Recorded data below:

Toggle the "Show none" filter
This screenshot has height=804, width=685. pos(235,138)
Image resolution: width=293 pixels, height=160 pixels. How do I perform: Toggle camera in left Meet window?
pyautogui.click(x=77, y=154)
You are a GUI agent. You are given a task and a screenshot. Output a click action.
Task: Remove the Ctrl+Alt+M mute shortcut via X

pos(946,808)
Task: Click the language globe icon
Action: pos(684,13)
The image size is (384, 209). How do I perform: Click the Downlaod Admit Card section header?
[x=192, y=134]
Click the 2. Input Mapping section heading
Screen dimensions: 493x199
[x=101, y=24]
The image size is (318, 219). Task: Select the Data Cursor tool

End of Recorded data.
Recorded data below:

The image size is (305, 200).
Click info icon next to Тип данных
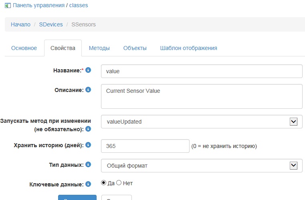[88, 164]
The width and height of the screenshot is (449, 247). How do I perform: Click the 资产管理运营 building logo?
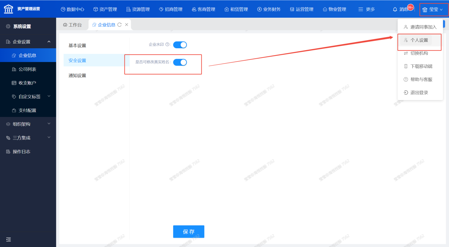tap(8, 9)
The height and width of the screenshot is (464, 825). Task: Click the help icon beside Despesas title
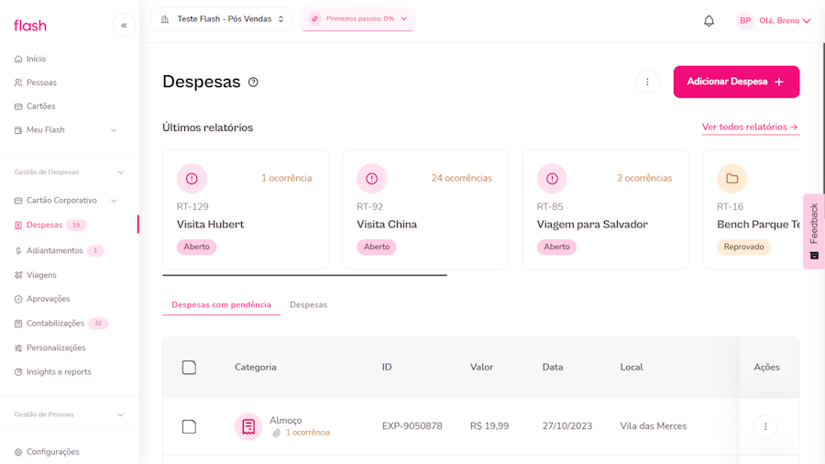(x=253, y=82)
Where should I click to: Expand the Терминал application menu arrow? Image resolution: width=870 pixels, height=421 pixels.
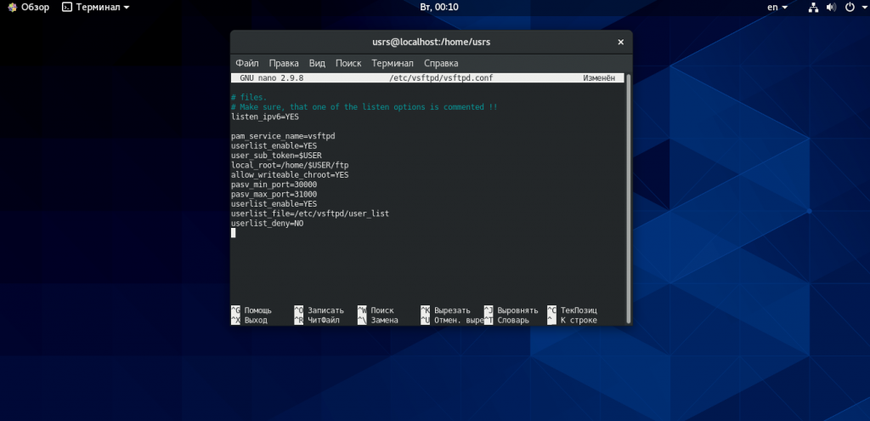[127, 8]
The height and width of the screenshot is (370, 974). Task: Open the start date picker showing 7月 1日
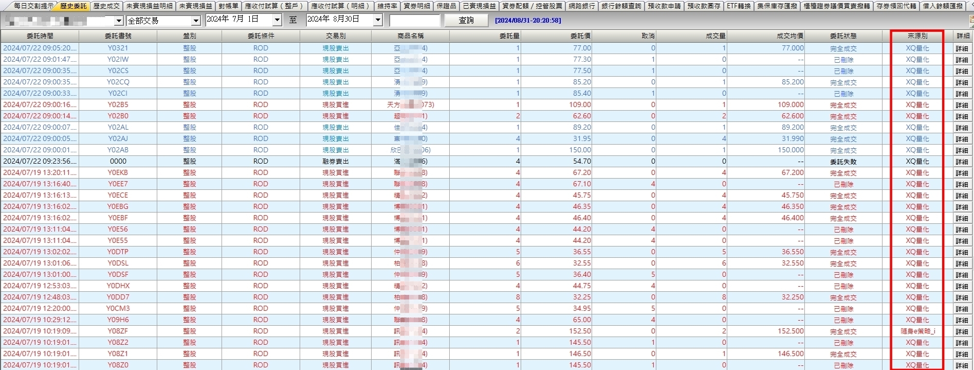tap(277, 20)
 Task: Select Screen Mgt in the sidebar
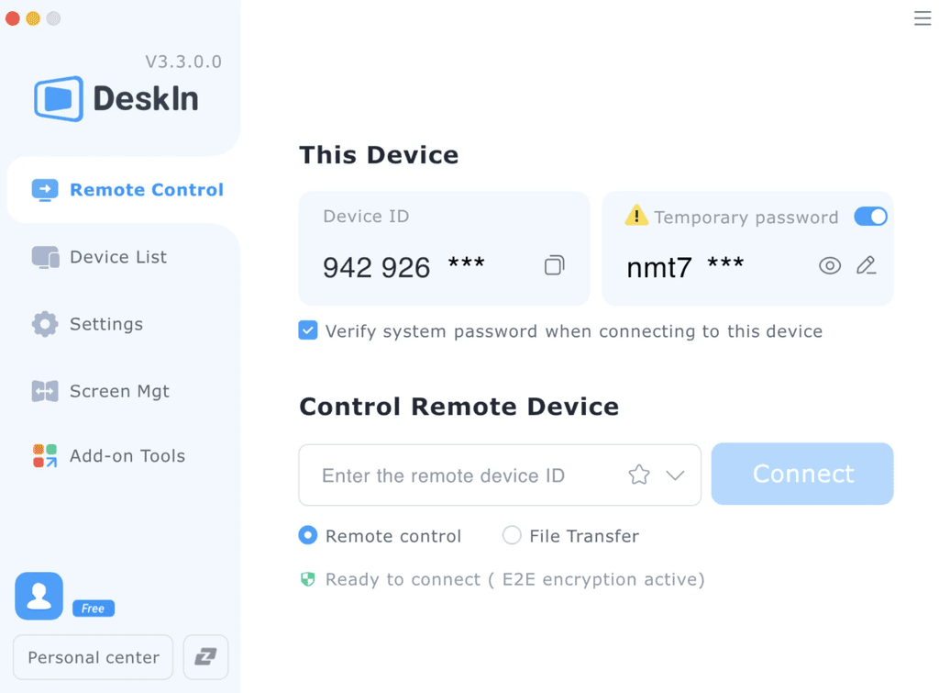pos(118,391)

End of Recorded data.
Recorded data below:

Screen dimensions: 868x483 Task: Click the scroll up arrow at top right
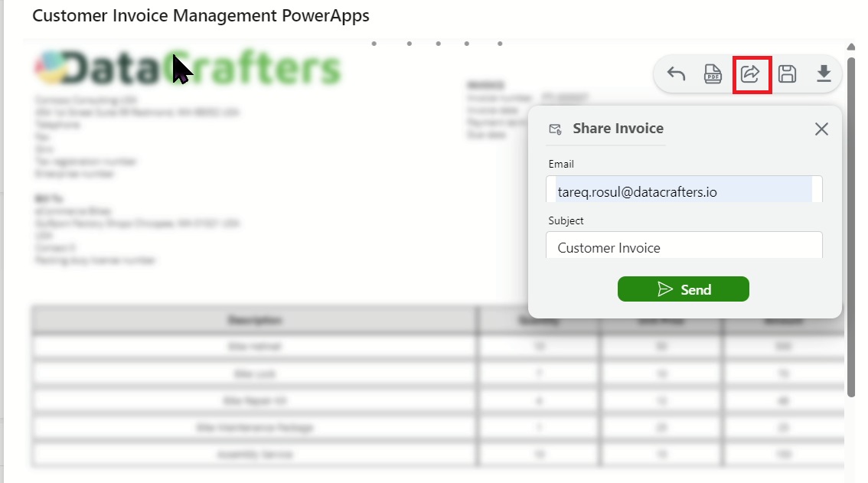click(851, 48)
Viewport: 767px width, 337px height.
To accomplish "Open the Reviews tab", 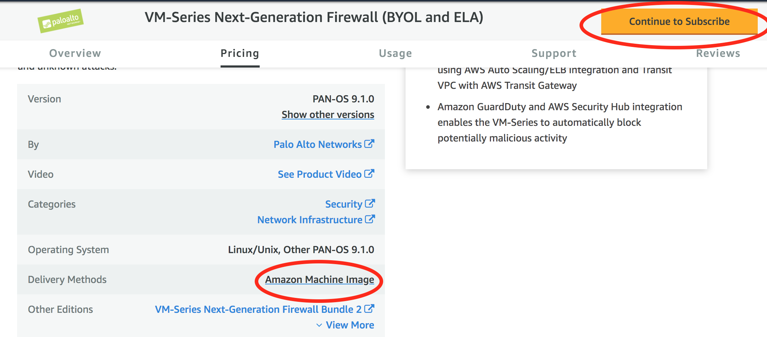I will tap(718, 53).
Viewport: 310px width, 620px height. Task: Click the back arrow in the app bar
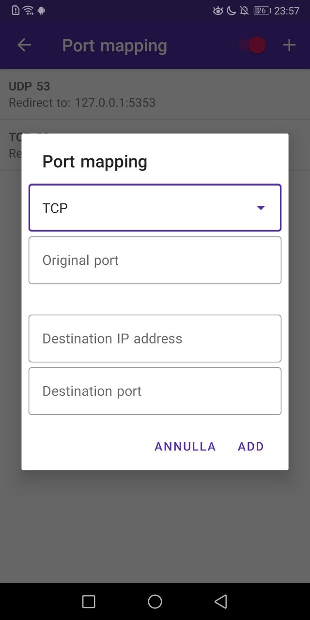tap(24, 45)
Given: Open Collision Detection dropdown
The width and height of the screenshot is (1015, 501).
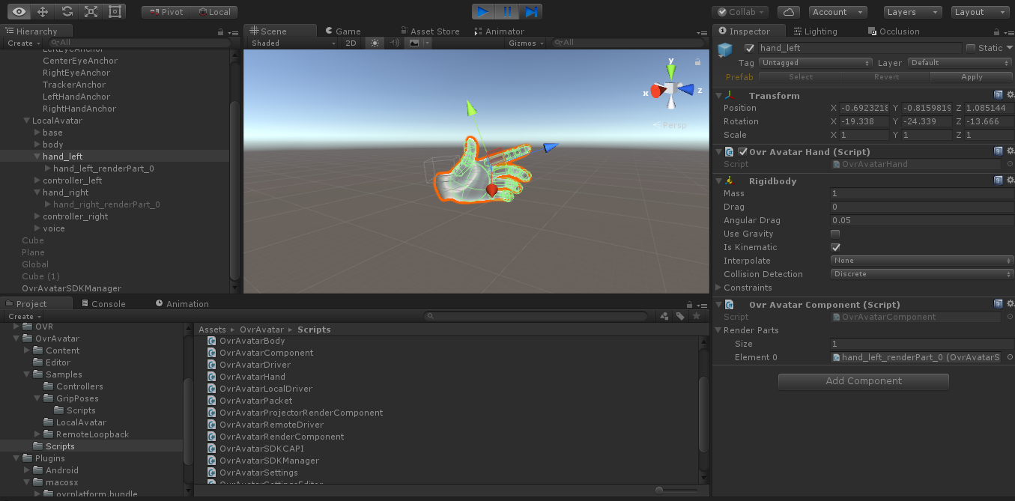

End of Recorded data.

• _Exercise brief_
Only the lines above from the line containing "Given: Open Collision Detection dropdown" through the line containing "The width and height of the screenshot is (1015, 501)." should be retyped, exactly and with both ends included.

• _Solution to the problem_
Given: Open Collision Detection dropdown
The width and height of the screenshot is (1015, 501).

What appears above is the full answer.